Microtubules are involved in nucleic and cell organization, division of intracellular structure, and intracellular transport, as well as ciliary and flagellar motility. Microtubule-targeting agents are some of the most effective chemotherapeutic drugs used in the clinic today. ELR510444 is a novel microtubule disruptor with multiple mechanisms of action.

In vitro: ELR510444 has potent microtubuledisrupting activity, causing a loss of intracellular microtubules and the formation of aberrant mitotic spindles and leading to mitotic arrest and apoptosis of cancer cells. ELR510444 inhibited cell proliferation, inhibited the rate and extent of purified tubulin assembly potently, and displaced colchicine from tubulin, revealing that the drug directly interacts with tubulin at the colchicine-binding site [1].

In vivo: ELR510444 also shows potent antitumor activity in the MDA-MB-231 xenograft model with at least a 2-fold therapeutic window [1].
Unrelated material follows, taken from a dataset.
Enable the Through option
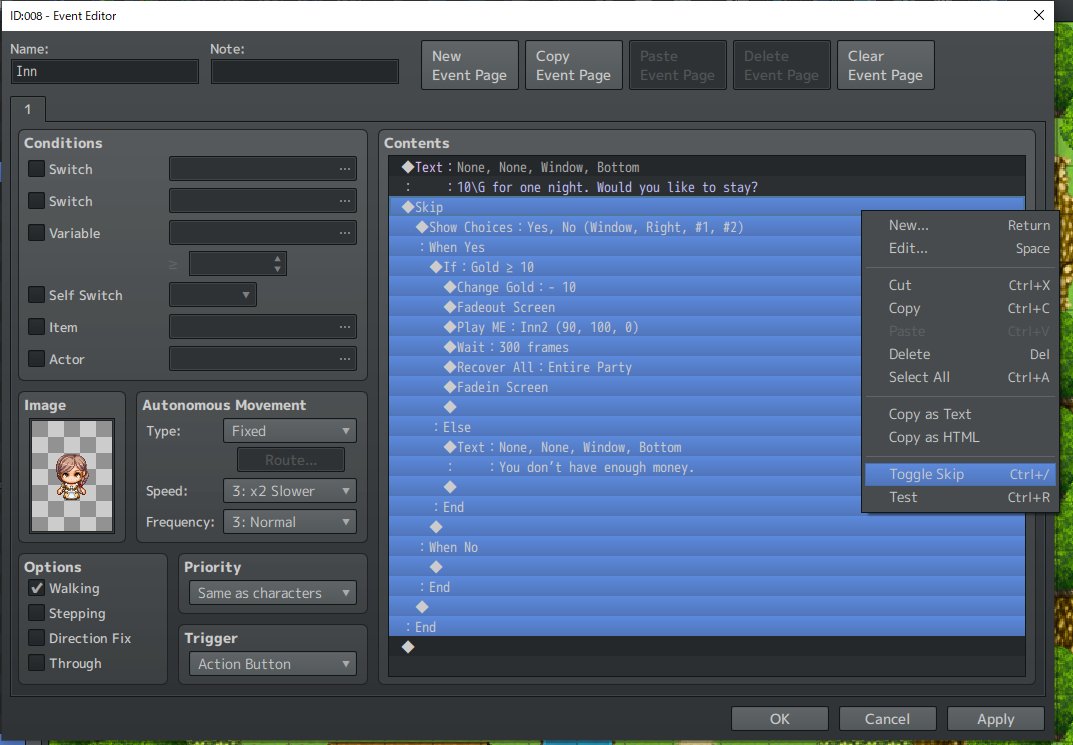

Clinical trial: Up to now, ELR510444 is still in the preclinical development stage.

Reference:
[1] Risinger AL, Westbrook CD, Encinas A, Mülbaier M, Schultes CM, Wawro S, Lewis JD, Janssen B, Giles FJ, Mooberry SL.  ELR510444, a novel microtubule disruptor with multiple mechanisms of action. J Pharmacol Exp Ther. 2011 Mar;336(3):652-60.